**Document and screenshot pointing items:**
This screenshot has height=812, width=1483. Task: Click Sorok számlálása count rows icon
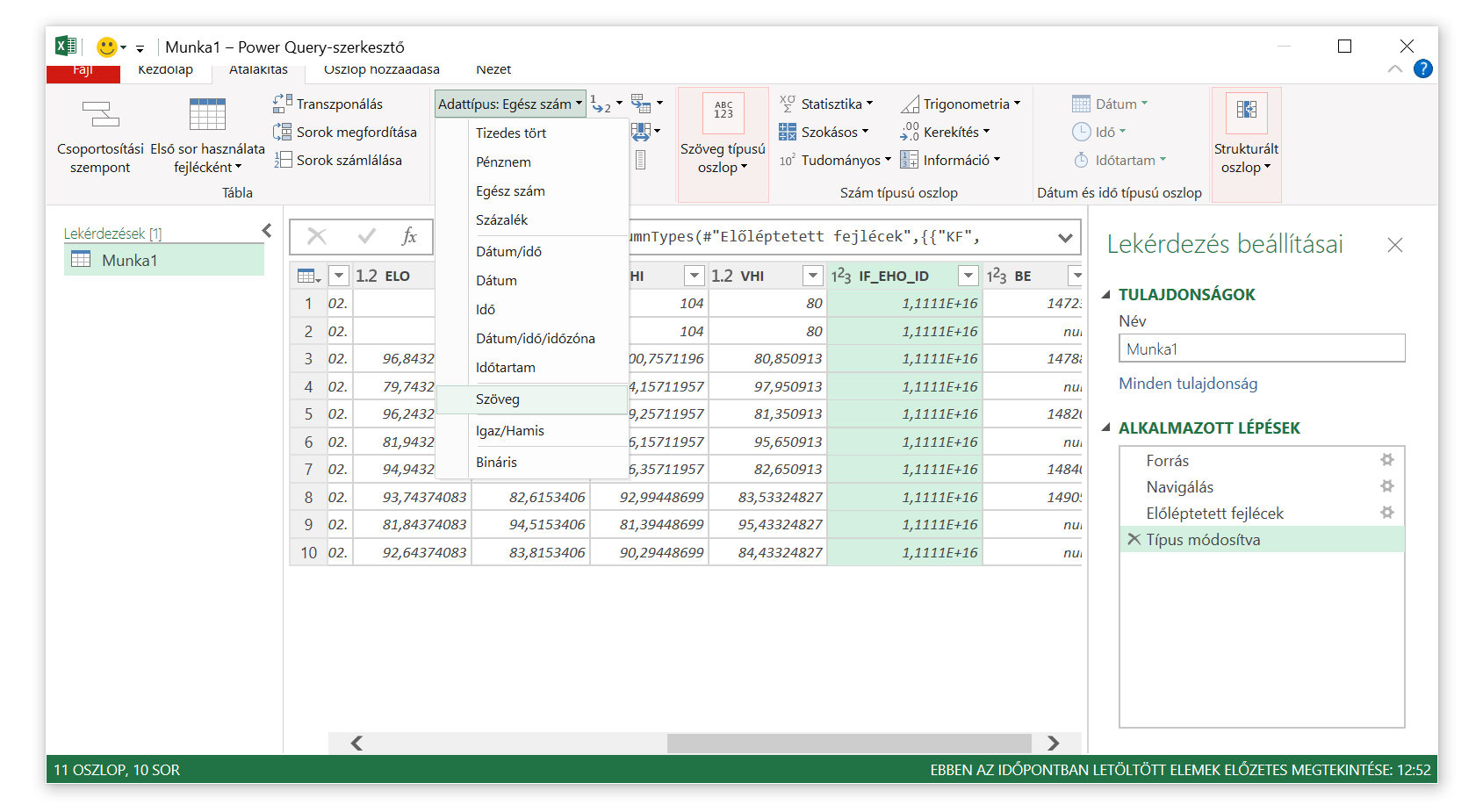(x=283, y=160)
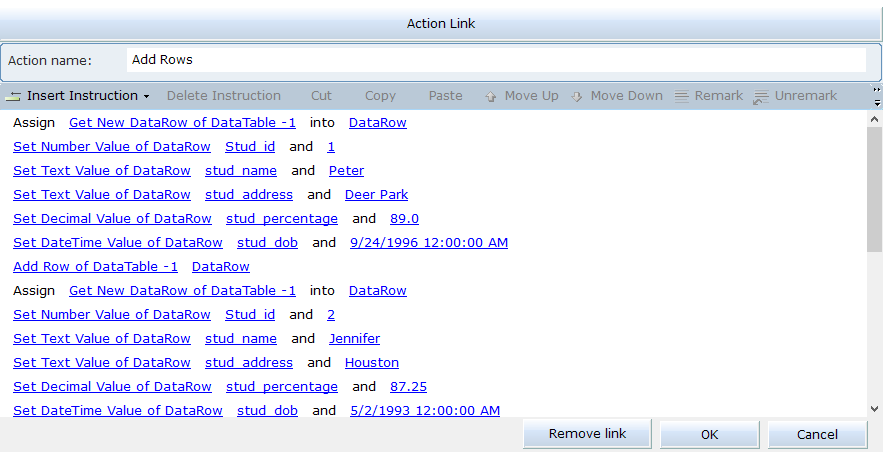Choose Paste from the toolbar
The image size is (883, 452).
(445, 96)
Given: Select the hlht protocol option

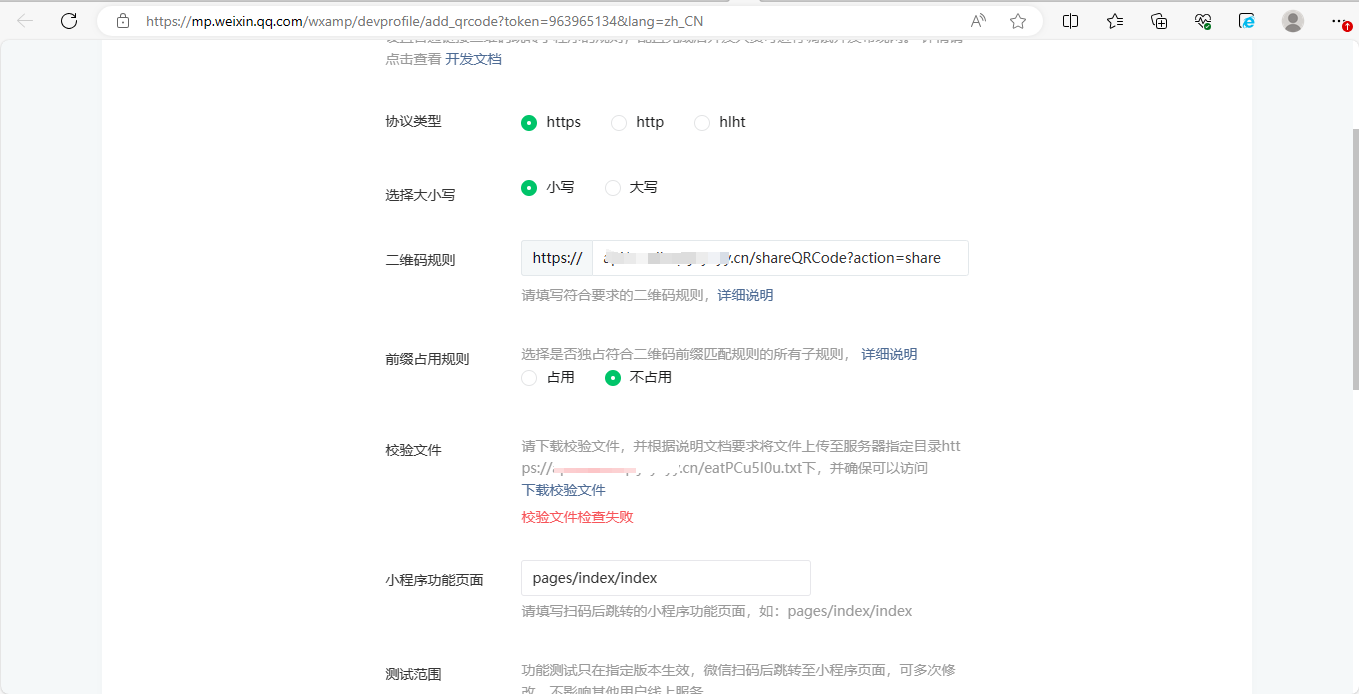Looking at the screenshot, I should coord(702,122).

**What is needed:** Print every line of the items above again word for word, leaving out the pictures.

**Exercise solution:**
This screenshot has height=812, width=1483. Task: Click Sorok számlálása count rows icon
(x=283, y=160)
Choose Paste from the toolbar
The image size is (883, 452).
(445, 96)
Given: Select the hlht protocol option

Looking at the screenshot, I should coord(702,122).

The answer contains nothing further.